Nei Cpr non è garantito un adeguato livello di assistenza sanitaria. Lo ha stabilito una sentenza del Consiglio di Stato, pubblicata ieri, che ha parzialmente annullato un decreto del Viminale del marzo 2024 contenente lo schema di capitolato d’appalto per la gestione e il funzionamento dei Centri per il rimpatrio.

La decisione, nata da un ricorso presentato dall’Associazione per gli studi giuridici sull’immigrazione (Asgi) e da Cittadinanzattiva, contesta in modo specifico le parti riguardanti l’assistenza sanitaria, le spese mediche e il personale, «con particolare attenzione alle previsioni a tutela delle persone trattenute con vulnerabilità psichiatrica o sottoposte a trattamento farmacologico», soprattutto rispetto alla necessità di evitare atti di autolesionismo o di suicidio.

Un ricorso che era stato, in prima battuta, respinto dal Tar e invece accolto dai giudici di Palazzo Spada che hanno in più parti dato ragione alle associazioni. Le carenze rilevate da Asgi e Cittaddinanzattiva vanno dalla mancata formazione specifica richiesta al personale all’insufficienza della presenza oraria di quello medico alle carenze nella tenuta della documentazione clinica.

Preoccupazioni che secondo il giudice amministrativo trovano più riscontri: innanzitutto la relazione del Garante nazionale dei diritti dei detenuti del 2023, che già rilevava che nei Cpr la situazione delle persone vulnerabili e sottoposte a trattamenti farmacologici è «problematica e presenta diverse criticità».

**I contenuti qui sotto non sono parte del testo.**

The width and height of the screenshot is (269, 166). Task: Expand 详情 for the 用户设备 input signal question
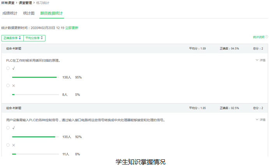click(260, 120)
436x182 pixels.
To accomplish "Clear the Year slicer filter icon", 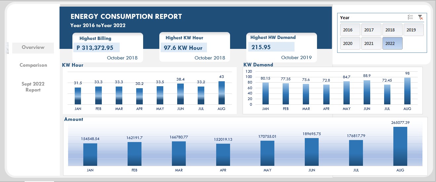I will pos(420,18).
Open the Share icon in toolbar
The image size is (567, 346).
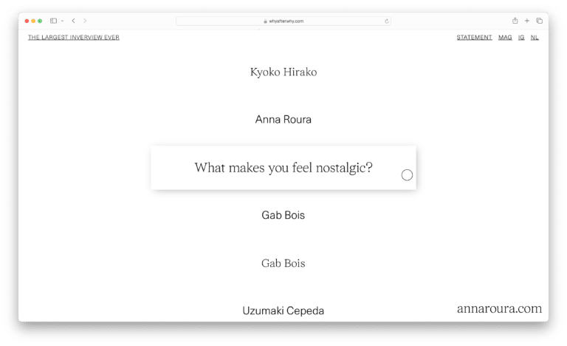coord(515,21)
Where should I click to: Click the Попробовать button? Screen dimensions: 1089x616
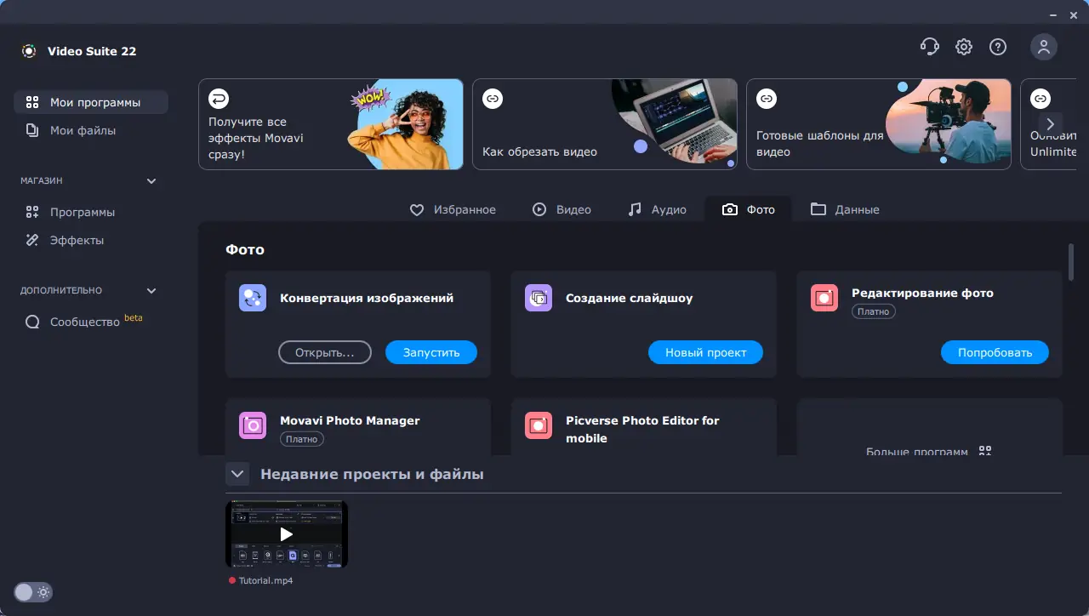[995, 352]
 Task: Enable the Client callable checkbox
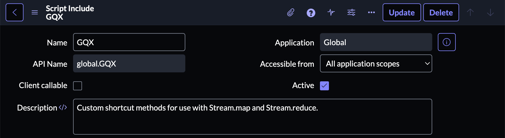pos(78,86)
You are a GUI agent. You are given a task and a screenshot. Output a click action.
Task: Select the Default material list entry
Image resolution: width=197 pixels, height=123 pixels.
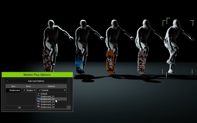[x=44, y=94]
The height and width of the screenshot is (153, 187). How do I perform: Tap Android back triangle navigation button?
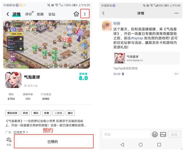(x=122, y=144)
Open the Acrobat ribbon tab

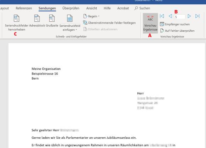point(123,8)
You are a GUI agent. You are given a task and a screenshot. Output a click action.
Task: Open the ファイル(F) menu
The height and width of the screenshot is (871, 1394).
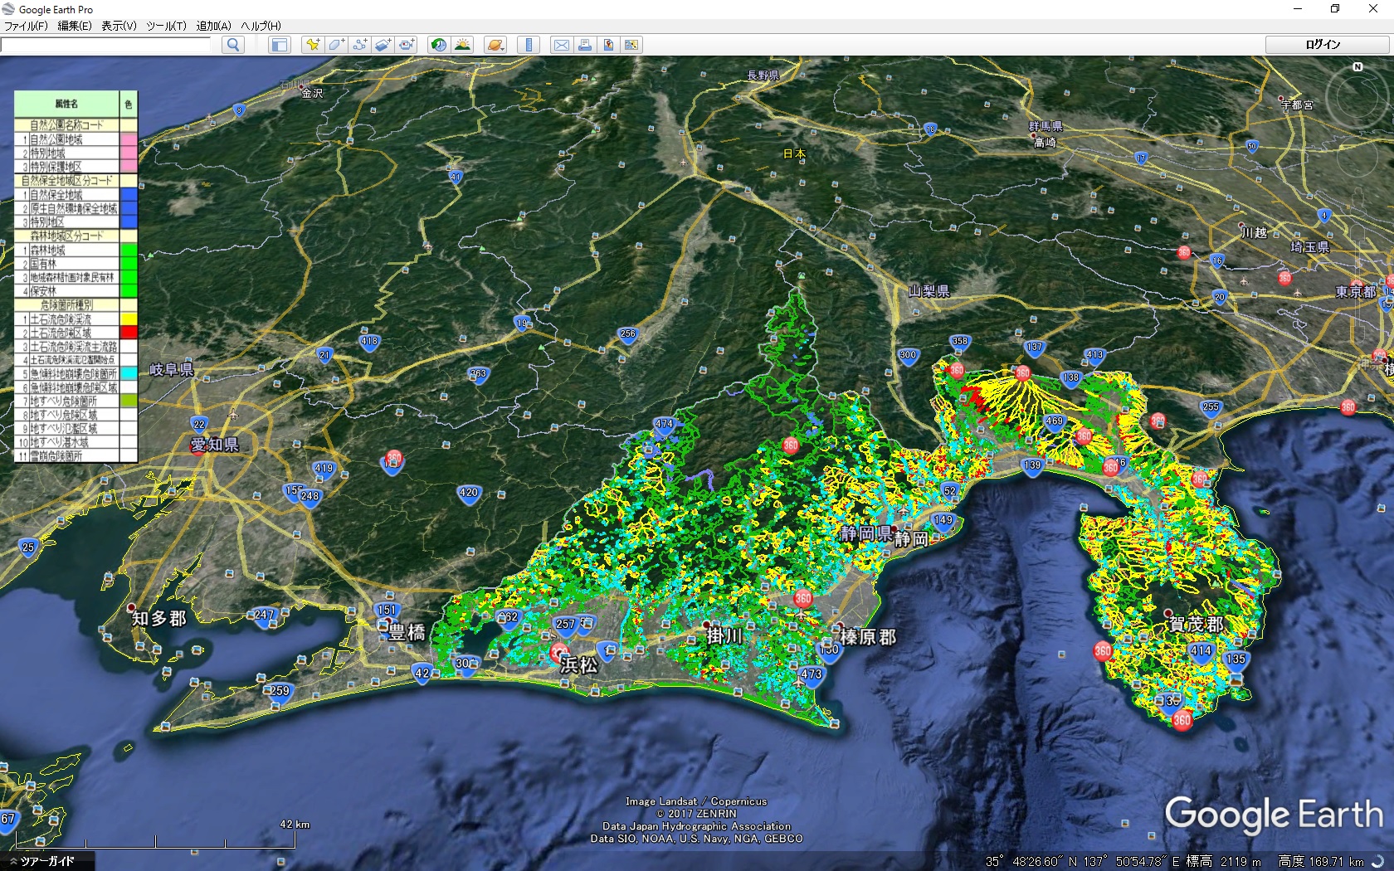click(26, 26)
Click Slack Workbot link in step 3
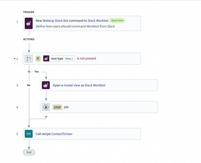This screenshot has width=201, height=163. click(95, 85)
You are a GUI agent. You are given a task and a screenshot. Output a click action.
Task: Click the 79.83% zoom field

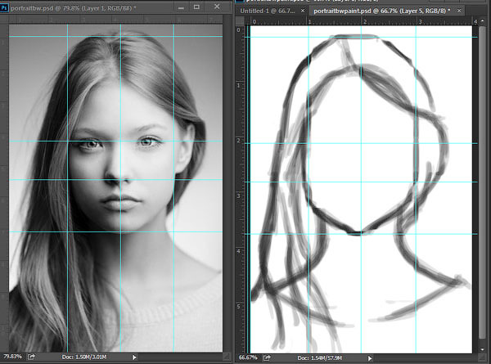pyautogui.click(x=12, y=357)
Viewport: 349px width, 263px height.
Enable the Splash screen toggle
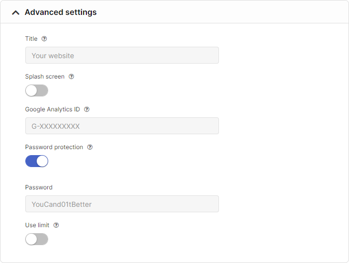coord(37,90)

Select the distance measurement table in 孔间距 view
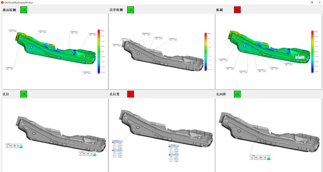coord(260,157)
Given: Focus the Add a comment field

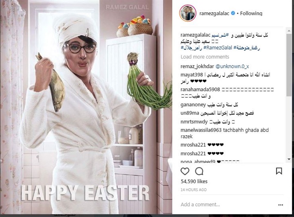Looking at the screenshot, I should [x=227, y=205].
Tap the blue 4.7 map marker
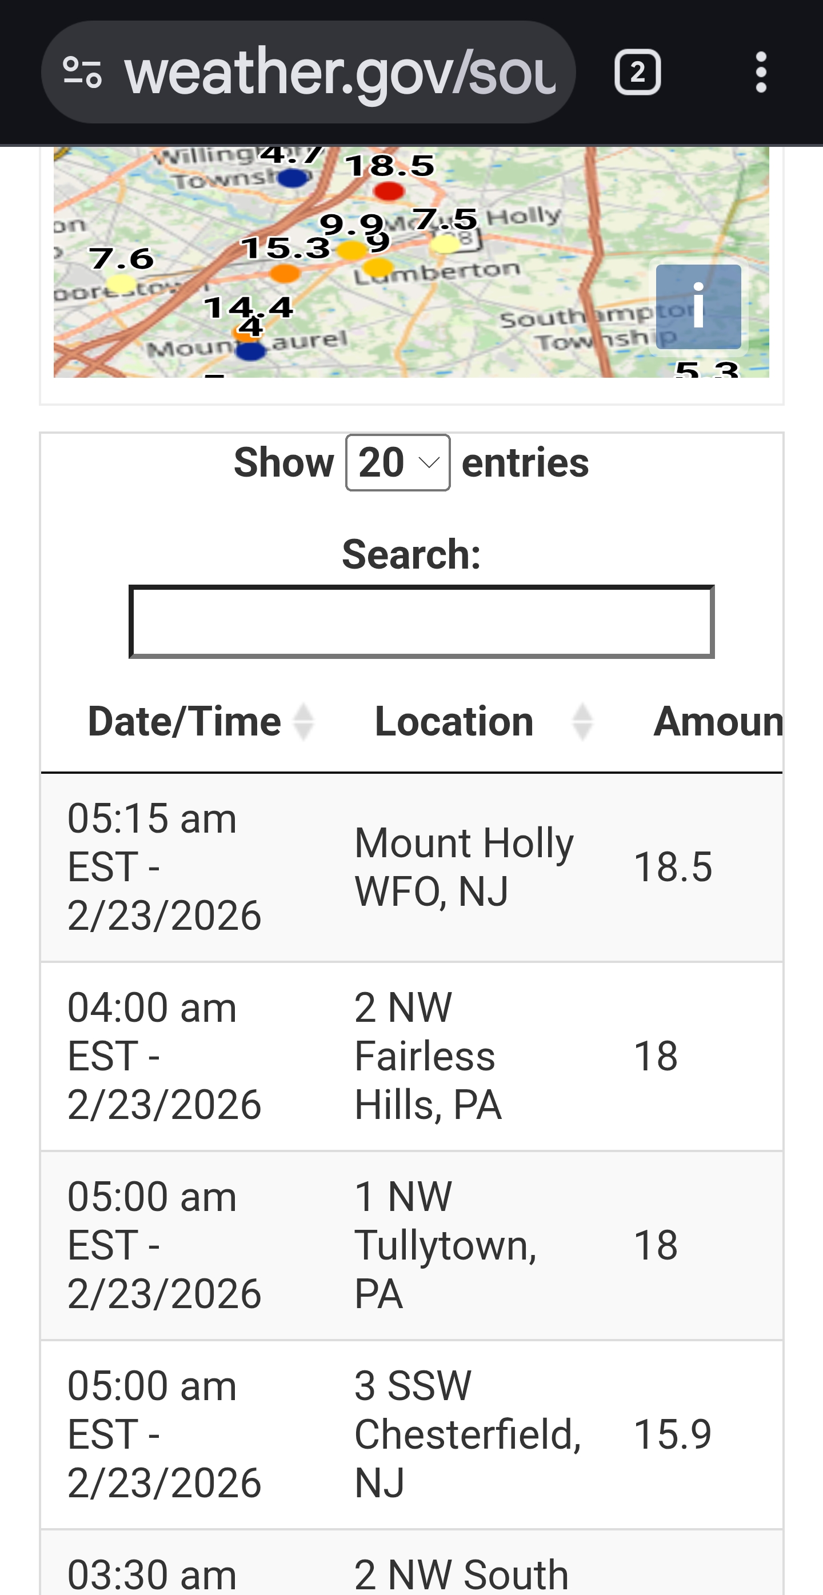This screenshot has height=1595, width=823. click(293, 178)
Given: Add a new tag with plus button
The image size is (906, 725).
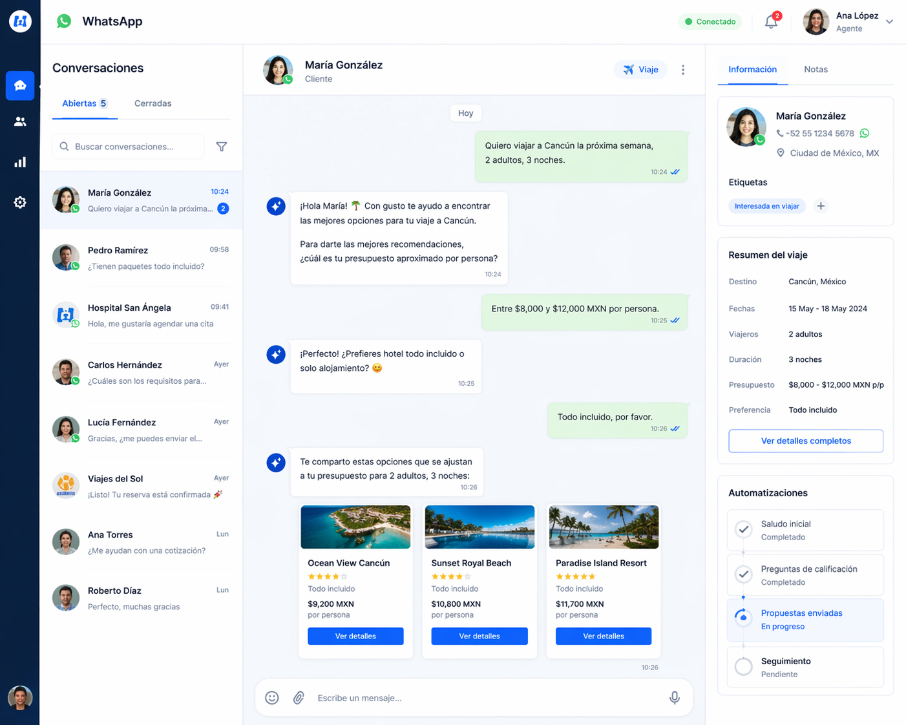Looking at the screenshot, I should (821, 206).
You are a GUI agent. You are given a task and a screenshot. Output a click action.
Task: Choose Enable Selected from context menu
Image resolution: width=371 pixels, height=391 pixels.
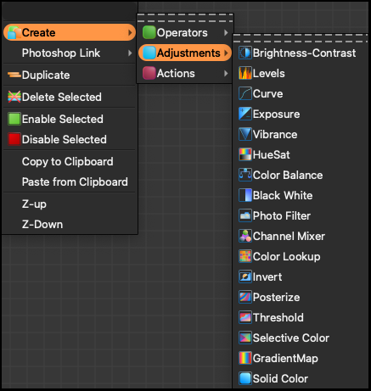(x=70, y=119)
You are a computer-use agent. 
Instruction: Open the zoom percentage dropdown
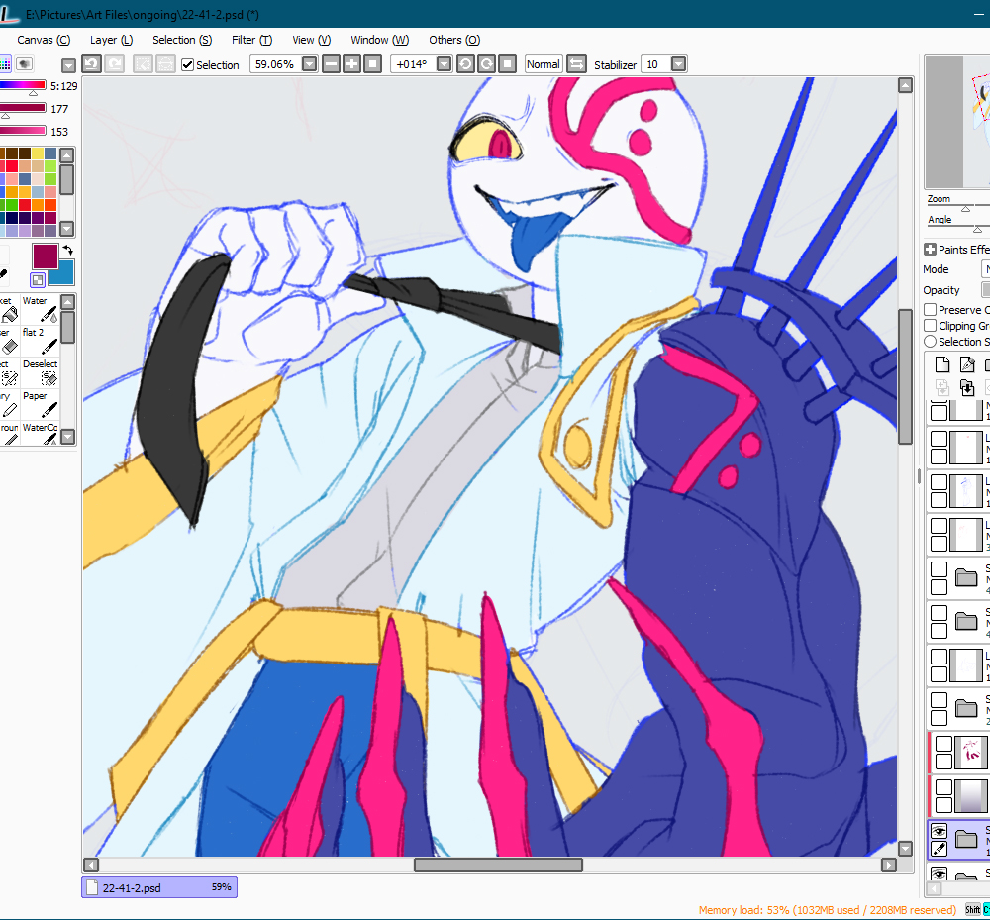pos(308,63)
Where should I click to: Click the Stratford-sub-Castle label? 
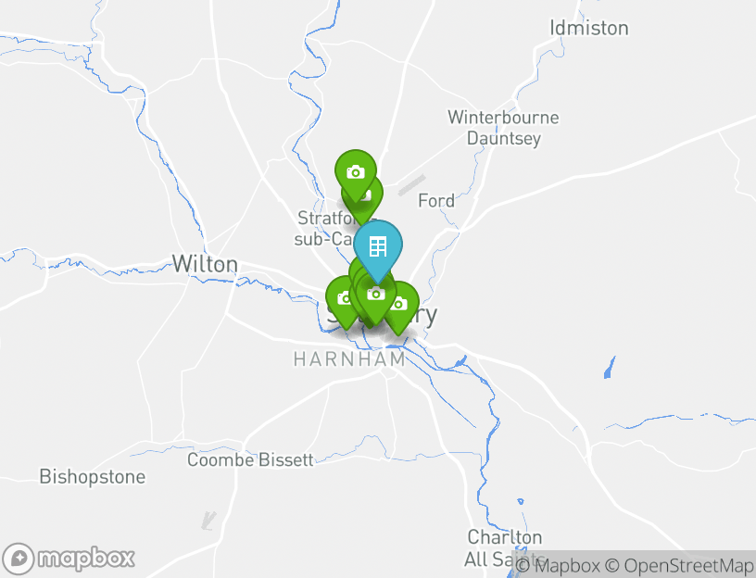coord(326,228)
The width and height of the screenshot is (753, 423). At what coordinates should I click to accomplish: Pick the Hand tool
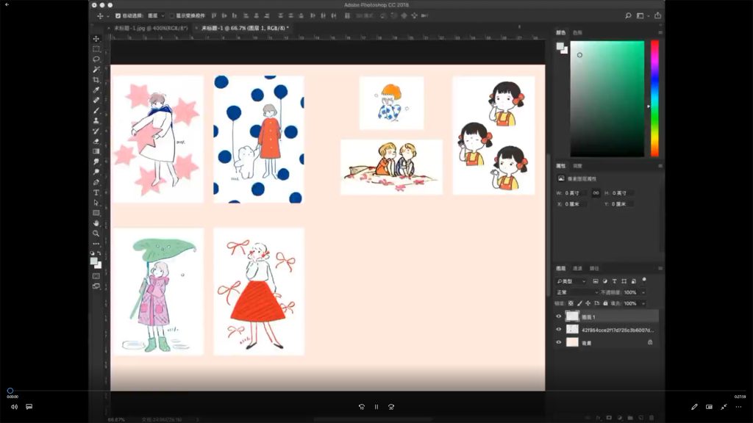[x=96, y=223]
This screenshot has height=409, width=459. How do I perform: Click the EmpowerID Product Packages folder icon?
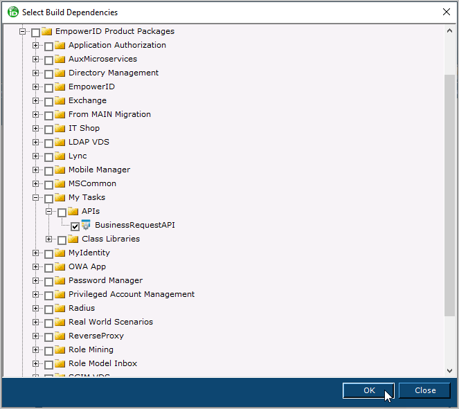pos(46,31)
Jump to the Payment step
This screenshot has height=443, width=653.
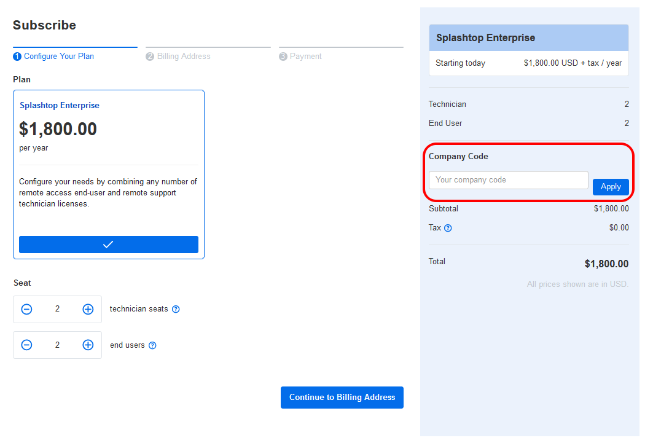pos(305,57)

Contenuti rispetto ai quali il Viminale, viene indicato, «non ha preso specificatamente posizione». Situazioni problematiche che sono state confermate anche da un altro rapporto, quello redatto nel 2024 dal Comitato europeo per la prevenzione della tortura e dei trattamenti o pene inumani o degradanti (Cpt), un organismo del Consiglio d’Europa. Dunque i giudici amministrativi hanno ritenuto che il capitolato d’appalto non ha rispettato in pieno le linee guida già indicate in una precedente direttiva ministeriale del 2022, che stabiliva criteri per il funzionamento dei Cpr. In particolare, al Viminale viene contestato che «in un contesto delicato come quello della gestione dei Cpr, è essenziale non solo una conoscenza profonda della realtà nella quale va a incidere l’azione amministrativa, ma anche che la stessa si avvalga del supporto di tutte le amministrazioni che dispongono di competenze relative alla materia affrontata».

A mancare è stata soprattutto la considerazione delle valutazioni del Tavolo di coordinamento e sicuramente non c’è stato il coinvolgimento del ministero della Salute né del Garante dei detenuti. La norma quindi andrà rivista in più parti dal ministero dell’Interno per adeguarla a tutti i rilievi contestati. Il Viminale, che aveva presentato un proprio ricorso che è stato però respinto, è stato condannato a pagare le spese processuali ad Asgi e Cittadinanzattiva: dodicimila euro in totale, seimila ad associazione.